A bulk of the lights, prayer "diyas" (lamps) and tiered lamps used for rites to invoke goddess of wealth Lakshmi on Diwali night has been imported from China, a section of festival kitsch sellers in the capital said.
"We have imported from China all the coloured lights, plastic multi-tiered 'diyas' with electric lights, cracker lights that pop like crackers at the pull of a string with smoke, and prayer accessories. They are much cheaper," Kuldeep, a shopkeeper in Green Park market, said.
The quality of the goods is much better than those made in India, Kuldeep added.
Naseeruddin, another shopkeeper in the same market, said he has been importing Chinese accessories for Diwali for the past three years.
"The diyas cost Rs.400. We sell them for Rs.600. It works out cheaper," he said.
Markets in Lajpat Nagar, Sarojini Nagar, Chandni Chowk and elsewhere in Delhi are flush with Diwali booty from China.
"Most of the products have been sourced through china2India.in, an online merchandising company which liaises between Indian and Chinese companies. The range of products is amazing," said Abdul, who manages a Diwali accessories shop in the Jama Masjid area near Chandni Chowk.
A spokesperson for the company said: "A major objective of the firm was to make business out of China, a pleasurable and profitable experience and enterprise for all buyers in India."
"The whole concept is to provide the overseas buyer with a one-stop buying office in India," the spokesperson said, adding: "Diwali fetches good business for many Chinese firms."
Last year, bilateral trade between the two nations touched a high of USD 73.90 billion, according to official figures released by Beijing this year. Consumer goods occupied a fair share of the pie.
However, not everything has been taken over by China yet.
Certain traditions like the crafting of the idols of goddess Lakshmi and Lord Ganesha are still controlled by potters and artisans at the grassroots. But the idols have changed with time.
"Clay has been replaced by rubber, plastic and fibre glass at roadside kiosks selling pottery, icons and accessories. The plastic and rubber icons are unbreakable," Jagat Kumhar, a potter in Saket, told IANS.
Alloy metal is almost out of fashion -- barring gold, silver and crystal -- in the idol market, he said.

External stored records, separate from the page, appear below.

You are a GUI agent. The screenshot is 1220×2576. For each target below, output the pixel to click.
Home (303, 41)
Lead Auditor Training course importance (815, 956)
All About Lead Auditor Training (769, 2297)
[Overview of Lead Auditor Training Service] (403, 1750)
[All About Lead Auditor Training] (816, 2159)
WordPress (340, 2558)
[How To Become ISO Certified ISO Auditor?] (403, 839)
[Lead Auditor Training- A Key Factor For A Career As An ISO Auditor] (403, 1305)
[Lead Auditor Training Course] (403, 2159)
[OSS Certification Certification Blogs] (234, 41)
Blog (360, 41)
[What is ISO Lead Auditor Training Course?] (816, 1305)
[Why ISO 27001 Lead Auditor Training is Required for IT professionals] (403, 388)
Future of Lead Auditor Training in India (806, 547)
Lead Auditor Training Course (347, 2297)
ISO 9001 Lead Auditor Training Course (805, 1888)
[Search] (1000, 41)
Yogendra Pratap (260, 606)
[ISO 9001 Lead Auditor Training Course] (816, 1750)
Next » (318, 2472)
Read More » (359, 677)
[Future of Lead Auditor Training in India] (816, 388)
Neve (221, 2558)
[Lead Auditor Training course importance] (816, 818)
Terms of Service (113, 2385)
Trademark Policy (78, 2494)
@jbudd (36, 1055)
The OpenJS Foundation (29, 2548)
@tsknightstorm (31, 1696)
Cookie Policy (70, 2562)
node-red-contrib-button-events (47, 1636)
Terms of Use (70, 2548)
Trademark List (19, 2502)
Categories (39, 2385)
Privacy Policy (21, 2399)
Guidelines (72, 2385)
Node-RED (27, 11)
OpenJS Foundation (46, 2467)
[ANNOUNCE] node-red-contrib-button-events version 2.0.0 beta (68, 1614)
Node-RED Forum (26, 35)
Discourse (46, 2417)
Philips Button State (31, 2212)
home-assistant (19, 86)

China has also sent in Lakshmi idol lampshades that can serve both as lamps and the deity.
According to columnist and lifestyle watcher Shefali Vasudev, the god bazaar is no longer crude.
She said: "Ganesha has been interpreted most imaginatively by rural and urban artisans. He plays cricket as well as tabla or just sits back indulgently, arms thrown back."
In the US, Ganesha gets an American avatar as McGanesh, Vasudev says.
The goddess of wealth, Lakshmi is much more flamboyant with bling jewellery and a distinctly oriental face.
The goodies are flying fast off the shelves. Chocolate and confectioneries score over traditional sweets.
"Baked confectioneries are in demand this Diwali. It reflects a changing Indian festival palate," said Jennifer Duthi, founder of Bake Box that has created a special Diwali hamper of freshly-baked biscotti, tea cakes, mousse, chocolate bars, cupcakes and dessert jars.
Blame it on globalisation, Diwali in India is a much more rainbow affair drawing from the global village now.